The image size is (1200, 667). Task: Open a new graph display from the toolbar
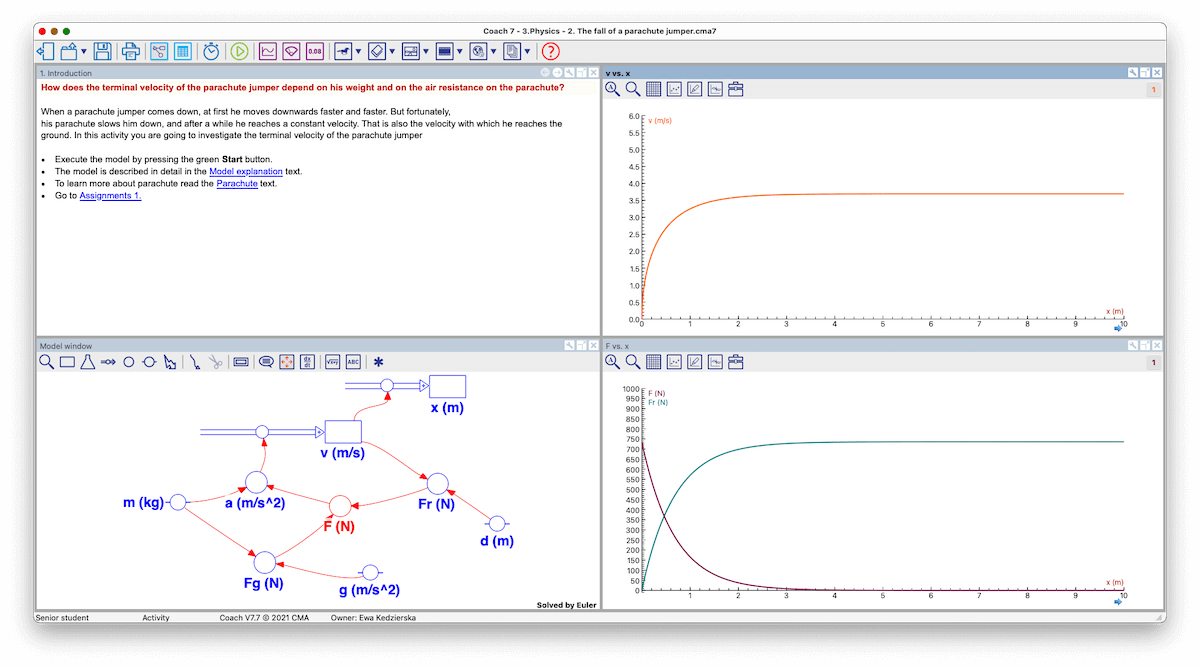(x=266, y=50)
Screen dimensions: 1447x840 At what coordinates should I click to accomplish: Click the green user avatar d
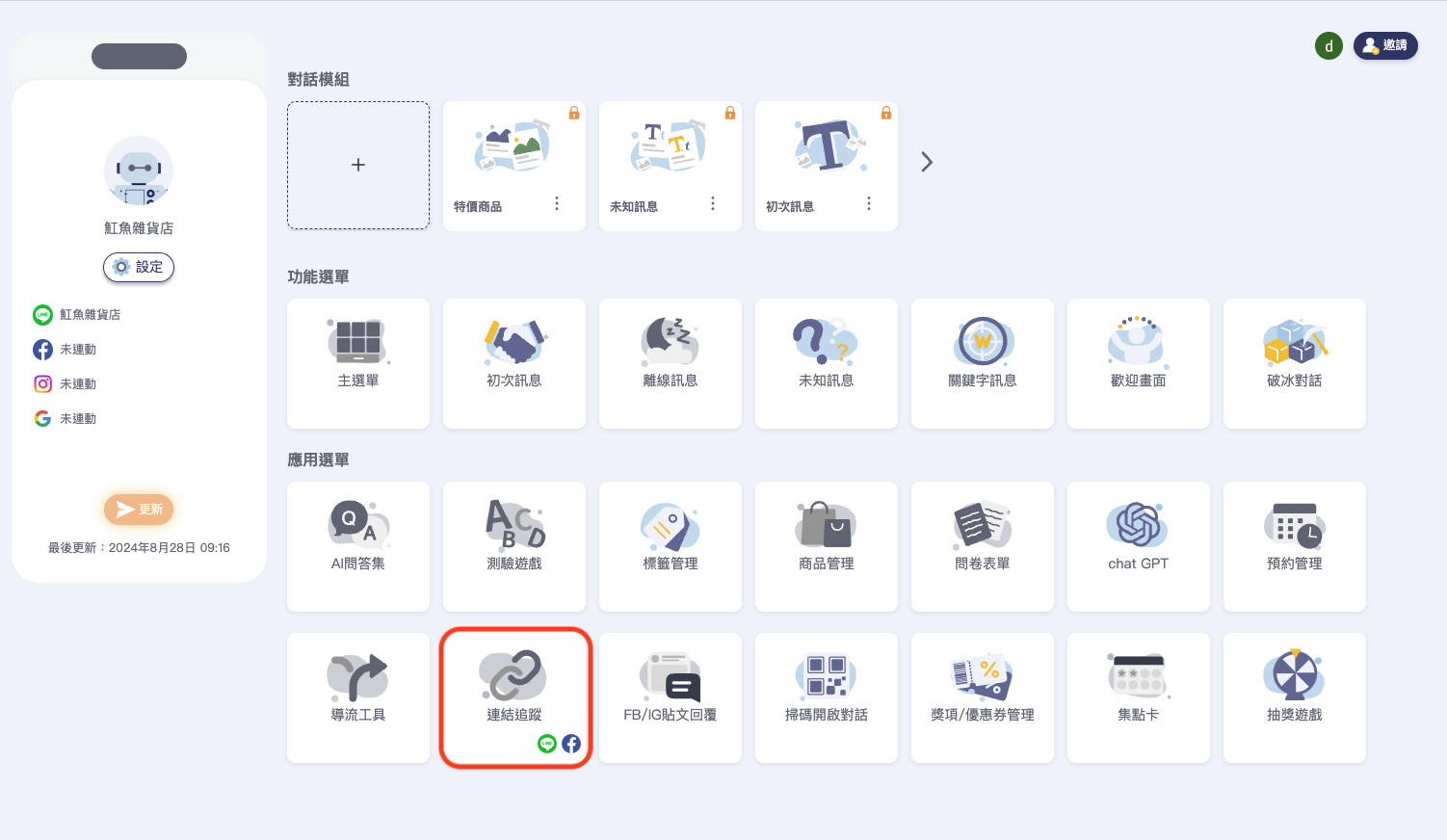[x=1329, y=46]
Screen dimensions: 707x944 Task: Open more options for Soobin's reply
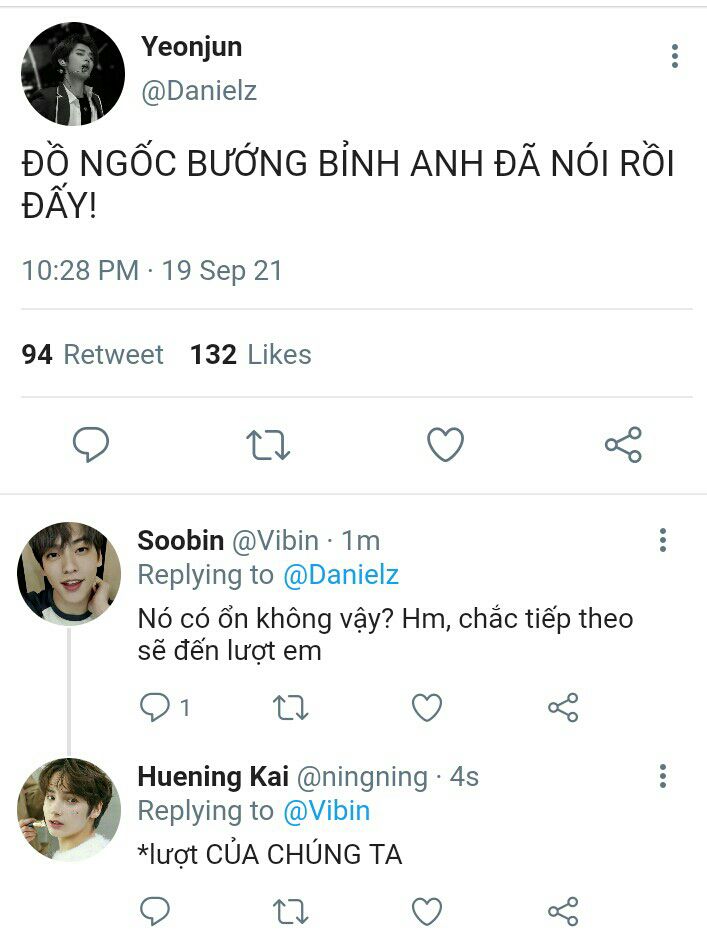(x=662, y=540)
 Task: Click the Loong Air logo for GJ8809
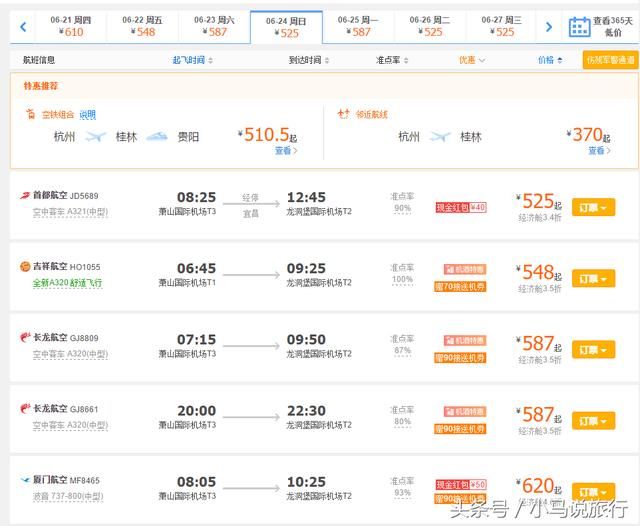24,338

=-=-=-=-=

EXERCISE PROMPT: Reproduce all entries exactly. Pictures do not belong in the copy.

TASK ANSWER:
The image size is (1200, 667). Task: Open a new graph display from the toolbar
(x=266, y=50)
Screen dimensions: 1447x840 At what coordinates should I click to accomplish: Click the green user avatar d
[x=1329, y=46]
Screen dimensions: 707x944 Task: Open more options for Soobin's reply
(x=662, y=540)
 Task: Click the Loong Air logo for GJ8809
24,338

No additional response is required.